There's a historic bar in Fort Lauderdale, Florida, that offers a unique swim show for bar goers to enjoy. The Wreck Bar, located in the lobby of the B Ocean Hotel, has been around since the 1950's. The bar sits right below the pool so figure swimmers can interact with the people.
"Some of the rat packers showed up. Joe DiMaggio and Marilyn Monroe certainly were famously known for attending."
—Marina Anderson, also known as MeduSirena
During the 50's and 60's a who's-who of Hollywood frequented the hotel to catch the sexy swimmers dancing in front of the portholes.
Marina Anderson, or MeduSirena as she's known in the performance industry, is the lead figure swimmer at the Wreck Bar's famous swim show.
She explained some of the history behind the hotel and the swim attraction. "A lot of the who's-who in television and film would come in and look through those same very portholes," she said. "That golden age of tourism here in Fort Lauderdale is what produced this really amazing icon."
Swim shows and other entertainment shows were common during that time, but nowadays very few remain. That just adds to the allure of staying at the B Ocean Hotel. The owner wanted to feature entertainment right in the hotel so the guests didn't have to go elsewhere.
"The Wreck Bar became an icon in Fort Lauderdale."
The swim show trend was popular in the late 50's and early 60's, but like most trends, it faded away. Thankfully, the Wreck Bar kept the abandoned ship theme and continues to offer the interactive aqua show.
"These few little gems still exist and we are trying to keep them polished so people can experience them and see what it was like during that time," Anderson told us.
Anderson has been performing for 30 years.

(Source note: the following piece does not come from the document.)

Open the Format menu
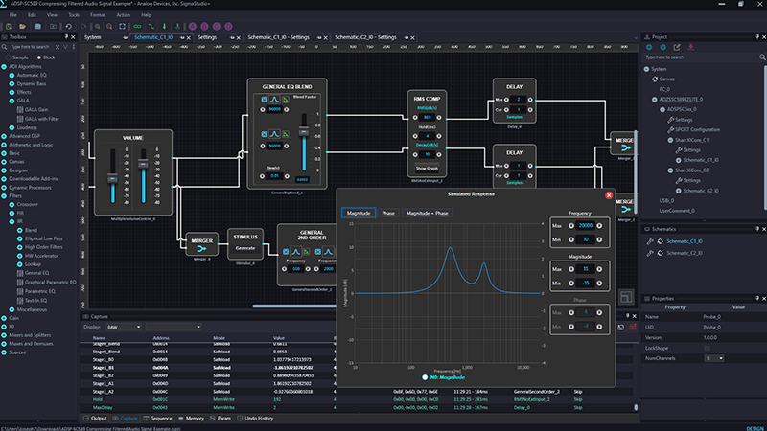[97, 15]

She started free diving at age 3, taking after her father, also a free diver. Her mother loved Esther Williams films, so naturally she gravitated to dance and performance.
When she got older she added Middle Eastern dance and Polynesian dance to her repertoire. So figure swimming was a perfect mix of all of her passions. Ten years ago she started performing her swim show at the Wreck Bar.
After seeing the show, other girls started to express interest in joining her behind the glass and in the pool. "When I first started figure swimming I started meeting a lot of people that took a great interest in what I was doing," she said. "They wanted to learn as well and that enthusiasm was pretty contagious."
"I decided that rather than call them mermaids, to call them 'Aquaticats' because it has a retro feel."
Anderson assembled a team of talented girls and trained them to perform. "I wanted to make sure that they felt comfortable in their own skin when they perform," she said. "Certainly we have a method of movement but they can still retain their own personality. So when you see them in the portholes you can connect to which ever one you prefer."
Currently there are 13 members of the Aquaticats.
Four perform during the course of one show.
To be a part of the Aquaticats you have to master the art of looking comfortable under water while you hold your breath. Anderson said that "breath-hold face" is totally inexcusable.
"If ... you make a breath-hold face -- no, you can't get past that. So part of the training is to appear so equanimous no matter what."
Part of Anderson's audition process is evaluating a figure swimmer's ability to appear happy, smiley and sexy at all times. The goal is for the audience to forget the girls aren't breathing. "It's all breath-hold training. It's all levels of apnea."
"I wanted to emphasize it being smooth, dancing movements," she said. "We are actually dancing underwater. The underwater environment is just providing us with a liquid stage rather than a conventional underwater trekking show."
The breath training is a big part of the figure swimmer's training. However, Anderson never times the girls. Her philosophy is that once the stopwatch comes out, the brain takes over and the girls aren't able to last as long.
"The training's extensive. The confidence is what enables them to stay longer and because of that I never time it.
Anderson's take on breath training is that the girls should focus more on the art and movement, rather than the pressures of timing.
She's never even timed herself. Timing it would breed competition. She's more focused on the artistic aspects.
The breathing is just one aspect of the training. She also teaches her girls tips and tricks on how to keep their eyes open in the chlorinated water. Then there's hair and makeup -- all aspects of the performance that she's mastered over the 30 years in the industry.
Thankfully, waterproof makeup is fairly efficient. The hair is another story. "It's taken me 30 years to figure out how to keep makeup on. Also how to use hair as an implement so that when we swim it isn't in our faces. We swim around it," she said.
Anderson admitted that all the hard work is worth it in the end because she continues to have fun. "I just like swimming. I just want to swim," she said. "To make this possible, however, it takes a lot of work. So the swimming is the great reward."
The Aquaticats perform every Friday and Saturday nights at the Wreck Bar. There are currently two showtimes. The 6:30 swim show is more PG, mermaid themed, and the 9:30 show is burlesque themed, with a naughtier feel.